Le Premier ministre kosovar Albin Kurti et le président serbe Aleksandar Vucic se sont retrouvés pour 12 heures de négociations sur les rivages du lac Ohrid, en Macédoine du Nord, sous la houlette du chef de la diplomatie européenne Josep Borrell.
Les Occidentaux multiplient ces derniers mois les pressions sur Belgrade et Pristina afin de prévenir une éventuelle flambée de tensions dans la région fragile des Balkans alors que la guerre fait rage en Ukraine envahie par la Russie il y a plus d'un an.
Un plan de paix européen
La rencontre d'Ohrid a eu lieu après l'échec le mois dernier de pourparlers à Bruxelles, où un plan de paix européen en 11 articles a été dévoilé plus de deux décennies après une guerre meurtrière entre rebelles indépendantistes kosovars et forces serbes.
Bruxelles souhaitait l'accord des deux parties sur une annexe de mise en application de cette proposition européenne visant à normaliser les relations entre la Serbie et son ancienne province.
Les parties n'ont pas pu trouver une solution mutuellement acceptable aussi ambitieuse que celle que nous proposions
Josep Borrell s'est félicité devant la presse que les deux camps aient accepté l'annexe en question, mais il a reconnu que Belgrade et Pristina étaient allés moins loin qu'espéré.
"Les parties n'ont pas pu trouver une solution mutuellement acceptable aussi ambitieuse que celle que nous proposions", a-t-il dit à la presse sans prendre de questions.
"Un jour OK"
La Serbie refuse de reconnaître l'indépendance proclamée en 2008 par son ancienne province, dont la population de 1,8 million d'habitants, très majoritairement d'origine albanaise, compte une communauté serbe d'environ 120'000 personnes. Depuis la guerre, qui prit fin en 1999 avec des bombardements de l'Otan, les relations entre Pristina et Belgrade vont de crise en crise.
A Ohrid, les deux dirigeants ont reconnu que des progrès avaient été réalisés mais ne se sont pas privés d'envoyer des piques l'un à l'autre. Le Premier ministre kosovar a déclaré qu'il était prêt à parapher le texte mais a imputé à la partie serbe la responsabilité de l'absence de signature.

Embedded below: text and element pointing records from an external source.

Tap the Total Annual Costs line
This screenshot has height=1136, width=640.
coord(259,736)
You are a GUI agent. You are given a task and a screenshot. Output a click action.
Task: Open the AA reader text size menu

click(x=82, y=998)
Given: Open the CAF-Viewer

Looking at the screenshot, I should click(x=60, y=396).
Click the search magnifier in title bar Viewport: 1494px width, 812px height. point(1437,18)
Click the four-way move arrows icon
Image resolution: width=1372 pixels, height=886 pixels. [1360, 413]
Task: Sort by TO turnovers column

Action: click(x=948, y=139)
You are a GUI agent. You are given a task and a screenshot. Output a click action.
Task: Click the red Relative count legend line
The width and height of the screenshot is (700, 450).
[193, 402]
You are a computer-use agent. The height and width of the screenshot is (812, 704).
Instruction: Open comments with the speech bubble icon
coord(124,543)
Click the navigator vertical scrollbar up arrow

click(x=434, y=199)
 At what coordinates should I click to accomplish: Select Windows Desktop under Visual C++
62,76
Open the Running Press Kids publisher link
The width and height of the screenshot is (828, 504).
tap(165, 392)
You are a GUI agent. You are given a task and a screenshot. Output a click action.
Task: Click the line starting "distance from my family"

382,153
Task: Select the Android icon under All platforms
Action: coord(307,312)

"L'autre camp, exactement comme lors de la dernière réunion à Bruxelles le 27 février, évite de signer l'accord, et maintenant l'annexe", a déclaré Albin Kurti aux journalistes. "C'est maintenant à l'Union européenne de trouver un mécanisme pour que cet accord soit légalement et internationalement contraignant", a ajouté le Kosovar.
Le président serbe a également fait la moue sur les résultats de la rencontre. "Je crois que nous avons fait un pas important dans une atmosphère constructive et nous allons commencer à travailler sur des choses. Bien sûr, ce n'était pas une sorte de jour J, c'était un jour OK".
Question obsessionnelle
La proposition européenne stipule que les deux camps ne feront pas usage de violence pour résoudre leurs différends. Le projet déboucherait sur une reconnaissance de facto entre Belgrade et Pristina, car il prévoit que les deux parties "reconnaîtront mutuellement leurs documents et symboles nationaux respectifs".
Le texte déclare également que "la Serbie ne s'opposera pas à l'adhésion du Kosovo à une organisation internationale", une demande clé de Pristina. Il propose parallèlement d'accorder "un niveau approprié d'autogestion" pour la minorité serbe du Kosovo.
La question du Kosovo reste obsessionnelle pour une partie des 6,7 millions de Serbes, qui considèrent le territoire comme leur berceau national et religieux, là où des batailles cruciales ont été livrées au cours des siècles. A Belgrade, des milliers de personnes ont manifesté vendredi à l'appel de partis nationalistes pour refuser un accord qui reviendrait selon elles à une "capitulation".
Au Kosovo, beaucoup de membres de la minorité serbe refusent toute loyauté à Pristina, avec les encouragements de Belgrade. Surtout dans le nord du territoire, près de la frontière avec la Serbie, théâtre de heurts fréquents, de manifestations et parfois de violences.